## Excerpt
I found out about the degree in African Studies by chance, and I decided that I wanted to be close to those who would understand me. People with stories like mine and so on. I found out about the African Studies course on a faculty’s open day for the presentation of the different degrees to potential new students. Initially, I had the idea that I would learn everything about the entire African continent. From history and geography to law and research methodologies. Now I know that the degree serves more to deconstruct thoughts and prejudices, and, above all, it serves as an introduction to the most diverse areas of social sciences in relation to the African continent. And the most important thing to note is that being in African Studies does not imply learning everything about the 54 countries, there is always a focus on some regions and realities. I don’t regret the choice I made. I learned a lot and if I could, I would make the same decision again.

## Provided records
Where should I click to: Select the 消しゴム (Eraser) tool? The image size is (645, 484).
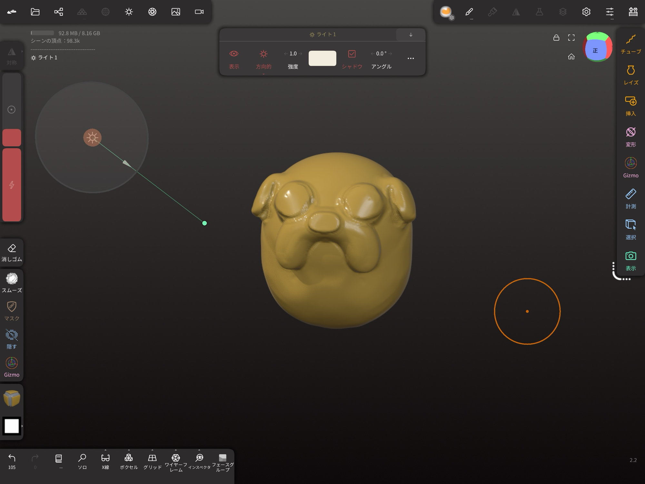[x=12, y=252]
---
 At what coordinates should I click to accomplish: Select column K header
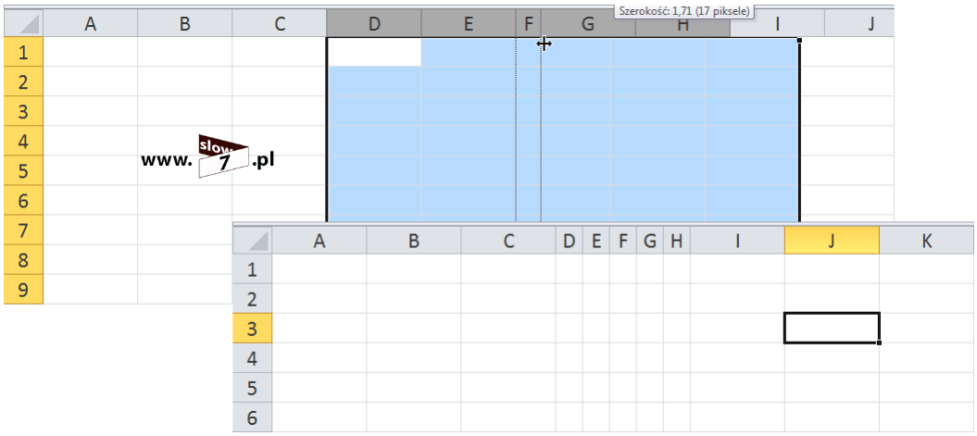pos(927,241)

## Your objective
Pick up the account of choosing the African Studies degree and continue it from its final sentence.

## Reply to the exercise
Unfortunately, there are many cases of those who are excluded from the spheres of socialization because of being, like me and like Dilek Okur, different. The difference between students inside schools is something deep in the spheres of society and social classes make this even harder. Most of the solutions that I may think about are related to what the States and governments can do for people’s life. Changes that go through
creating jobs for students who pay their fees. Providing paid leave and paid sick days for students. Invest in affordable, high-quality early childhood care. Free or cheaper access to universities and cultural events for poor families. For how long will class societies keep putting us apart from one another?

References

ASHBerlin, https://www.ash-berlin.eu/

Franscis Seeck, https://www.francisseeck.net/

Klassimus, https://taz.de/Klassismus-und-Bildung/!5765097/

Kwame Anthony Appiah, https://www.britannica.com/biography/Kwame-Anthony-Appiah

https://en.wikipedia.org/wiki/Kwame_Anthony_Appiah

The myth of meritocracy, https://www.theguardian.com/news/2018/oct/19/the-myth-of-meritocracy-who-really-gets-what-they-deserve


[1] Kwame Anthony Akroma-Ampim Kusi Appiah is most known as Kwame Anthony Appiah. He was born in London, England on 8th May 1954. He has Ghanaian ancestry because of his father. He is a Ghanaian-British-American philosopher, novelist, and scholar of African intellectual history and African American studies, best known for his contributions to political philosophy, moral psychology, and the philosophy of culture. His main interests have focus on probabilistic semantics, political theory, moral theory, intellectual history, race, and identity theory.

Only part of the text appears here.